It’s a great time to be an author. There are more ways to publish a book than ever before and more ways to find and connect with your readers. More books mean more choices for readers, and that’s a great thing, too. But the low cost and ease with which books can now be published have also created a downside for authors. There is also more competition for readers’ dollars than ever before. That means you have to work harder to sell your book. Here are a few ideas to help you start selling more books today.
1. Develop a plan: Too many authors I know run helter-skelter when marketing their books. They start a blog, write for a few weeks, then lose interest and quit writing. They send a press release to a few media outlets then never follow up. They are asked to do a workshop by a local organization and get great feedback, but never send out requests to speak to other organizations – and then wonder why they never get another request to speak. Do any of these scenarios sound like you? Get out of the rut that this type of “start and stop” marketing has put you in, and develop a marketing plan for both you and your book.
2. Launch your book: How will you launch your book? With a public book signing? A great party for friends and family? A media tour? Start to plan your launch several months before the date of publication for your book. Consider partnering with a local business to host the launch. Book signings, book launch parties, seminars, workshops: use them all to promote your book.
3. Book reviews: Book reviews are an important marketing tool for every author. Today, blogs are the best place to find reviewers. There are dozens of book review sites online; there are well-known general sites such as Shelfari and genre-focused sites such as Gloomwing, which focuses on science fiction and fantasy, as well as sites for every genre you can mention. Look for bloggers who focus on your topic and send them copies of your book.
4. Radio and television interviews: There are literally thousands of radio shows on the air, and many run two to three hours, five nights a week – that’s a lot of air time to fill. Just as with book reviews, you can find radio shows to fit almost any niche market you can think of, and it is often the best way for beginners on the speaking circuit to gain name recognition outside their local area. There are fewer television stations with less time devoted to talk and information shows than radio.
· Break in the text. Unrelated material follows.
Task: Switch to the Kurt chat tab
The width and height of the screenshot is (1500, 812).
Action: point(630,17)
However, just because it is more difficult, doesn’t mean you shouldn’t try. Do some more research before you start. Don’t just send an e-mail to the host of a television show. Find out who on the staff actually chooses the guests, and direct your query to that person.
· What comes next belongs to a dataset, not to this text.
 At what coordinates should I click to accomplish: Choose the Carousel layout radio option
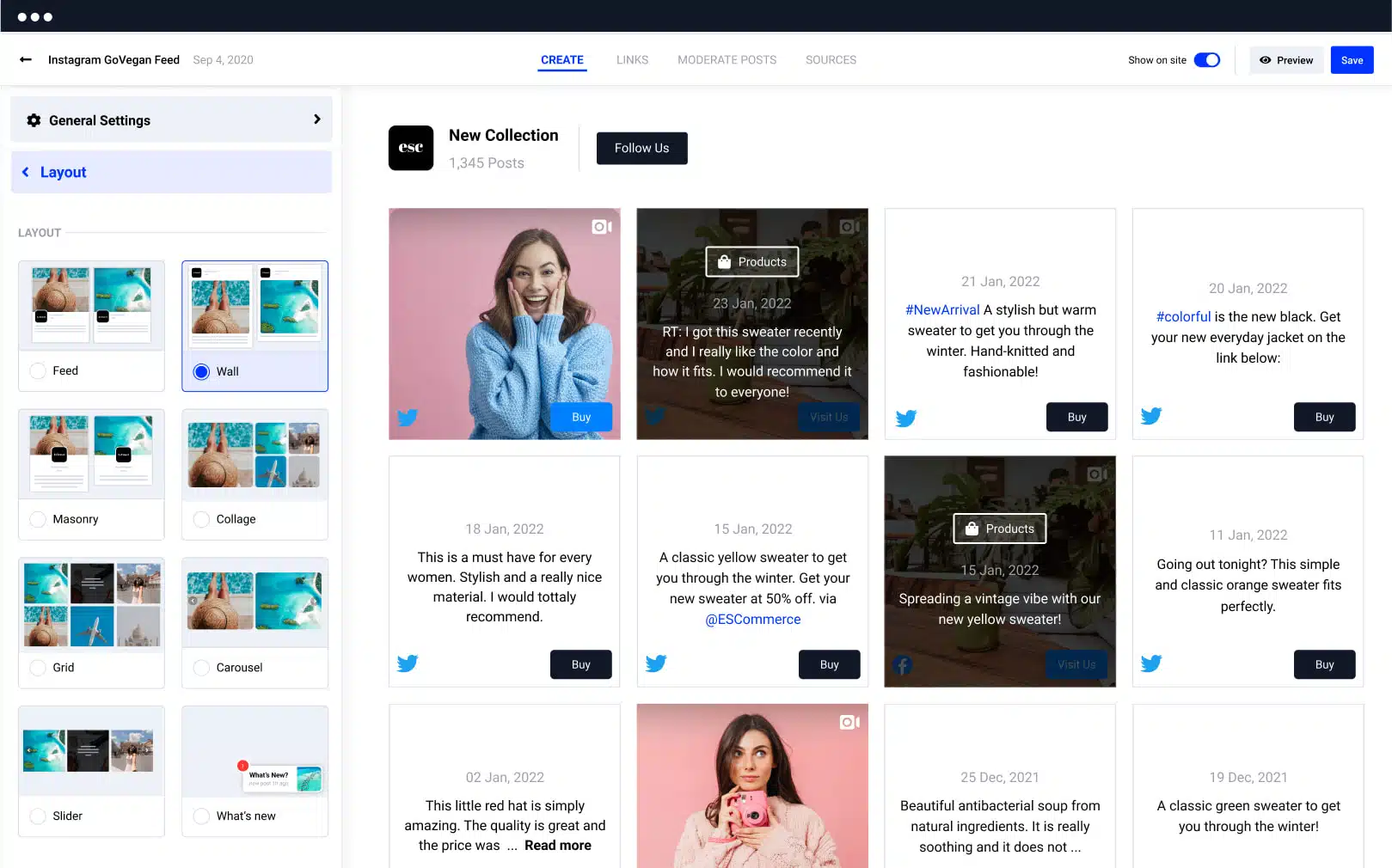coord(201,668)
5. Use Social Media. Your personal Facebook page is where you share about you; you need a second Facebook page to promote your professional image, your book and your speaking engagements. Make sure your business Facebook page is business-like: friendly, but also be professional. Add a link to order page your book on Facebook, LinkedIn and other social media sites. Occasionally tweet a reminder about how to order your book, but don’t forget the “social” in social networking. If all your posts are sales pitches, you will turn people off.
6. Work with schools: If you write for children, where is the best place to find your target market? Many schools bring writers in for workshops, writer-in-residence programs (yes, even elementary schools) and readings. Sometimes the writer is paid, other schools don’t have the money, but there are arts grants and state and regional programs financed by either the government or an arts council that will bring writers into schools.
7. Give a reading: Giving readings is one of the most important ways for fiction authors to market their work. It’s the most tangible sample of your work you can give to your readers. When you give a reading, you have the opportunity to read your work, answer questions about how you developed your plot and your characters, and give additional information to make the reader more interested in buying the book you are reading from, but your other works – written or not yet written – as well. Set up your own book tour by contacting libraries, arts organizations, cafes and coffee shops. Put your thinking cap on, and come up with a dozen or more sites you where can do readings within a few hours of your home.
8. Develop add-on products: Games, toys, CDs, t-shirts, mousepads, iPad cases…the list is endless. What add-on products can be offered with your book? The ultimate add-on, of course, is your second book! For fiction writers this is even more important than for nonfiction writers. If you are writing children’s books, it is absolutely essential. Everyone loves to read a book by an author they already know. They have a sense of familiarity; they know what they are going to get. Once you get readers to buy the first book, it is much easier to get them to buy the second…and the third…and…
9. Promote yourself to organizations: Make up a list of organizations you would like to speak in front of. Start local, move to regional, then go national. There are hundreds of thousands of chapter meetings, regional conferences and national conventions every year. At which ones would you like to speaker? Make a list and send out a press kit. A few hours of online research should garner some good leads.
10. The day you stop marketing your book is the day it stops selling: How do you measure success? Is it the number of books you’ve sold? A great review of your book? Being asked to give a speech about the subject of your book? Being able to put “author” on your bio? Having people tell you they were inspired by your book? Maybe it is all of these things. But they won’t happen if you don’t tell people about your book – and that means marketing. There is no “write it and they will come.” You must give your potential readers a roadmap to find it!